为避免上述严重并发症的发生,笔者植入晶体的主切口采用了角巩膜缘隧道切口,手术结束时如有渗漏,可以缝线结扎该切口;对6点位角膜缘留置前房维持器灌注头的穿刺口,采用了6点位沿角膜缘切线方向的穿刺口,隧道长,切口小,拔掉灌注头后,通过角膜层间注水即可方便切实的关闭此切口;而3点位与9点位的23 G穿刺刀所做的巩膜壁穿刺口,在人工晶体袢穿出后,对穿刺口间断缝合1针,巩膜瓣覆盖人工晶体襻及穿刺口后再间断缝合2针加固,相应部位的结膜瓣也严密对位缝合固定,3重缝合有效地防止了术后低眼压的发生。
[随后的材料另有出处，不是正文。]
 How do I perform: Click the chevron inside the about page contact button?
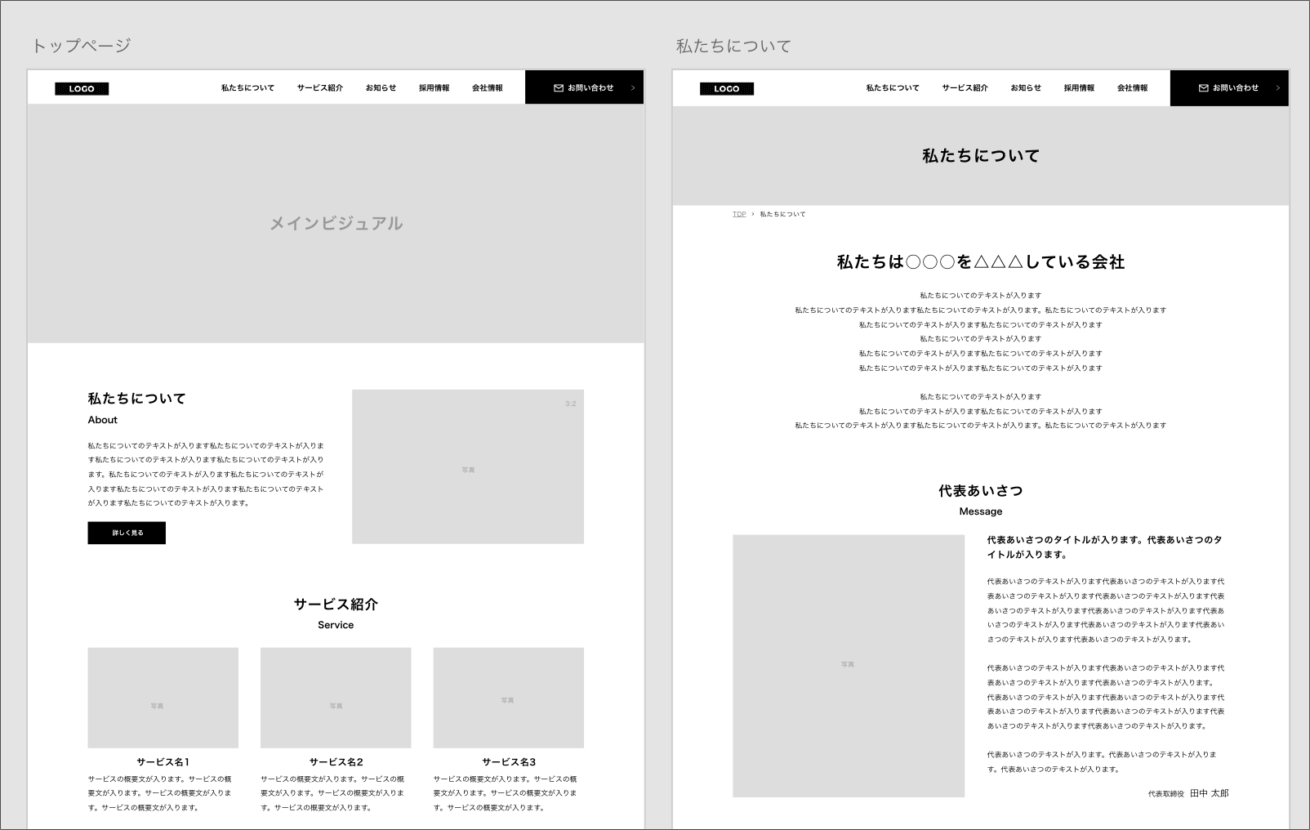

本组病例在术后第2天以非接触眼压计测量眼压,均在10~18 mm Hg间,无持续低眼压发生。
3.3 人工晶体度数的选择巩膜内无缝线固定人工晶体与非固定的睫状沟植入人工晶体或囊袋内植入人工晶体有所不同,其前方深度不同,因而人工晶体度数也应有所变化。
Mittelviefhaus等[3-4]研究发现缝线固定人工晶体术后屈光度较对照组大0.58 D,故建议在缝线固定晶体时,所植入的晶体应该较实际计算出的度数增大0.5 D。
Hayashi等[5]也发现缝线固定晶体的前房深度较囊袋内植入晶体的前房深度要浅,按实际测量度数植入晶体的话会发生近视漂移。
故此本组病例人工晶体植入时参照缝线固定晶体计算方法,均在实际测量度数基础上增加0.5 D。
术后3 d测定屈光状态,术后平均屈光度为(0.2±1.05)D,基本均为正视眼,故认为后房型人工晶体巩膜层间固定时,在实际测量值基础上增加0.5 D,即使术后发生近视漂移,也较术后发生远视更易为患者接受。
3.4 前房维持器的使用结合本院实际设备条件,笔者术中在6点位透明角膜缘内插入了前房维持器,利用调节灌注瓶高度来调节灌注压,避免了房水流出所致的眼压明显降低,人工晶体植入困难,引起视网膜脱离、脉络膜脱离,眼内出血等严重并发症。
同时具有观察灌注状态直观,调节方便的显著优势,避免了平坦部建立灌注的常见并发症[6]。
3.5 聚丙烯缝线固定与巩膜层间固定 Solomon等[7]报道,若用结膜瓣加三角形巩膜瓣覆盖聚丙烯线结的方法,线结穿过半厚巩膜瓣的发生率为73%,时间为术后1~12个月,平均9.4个月。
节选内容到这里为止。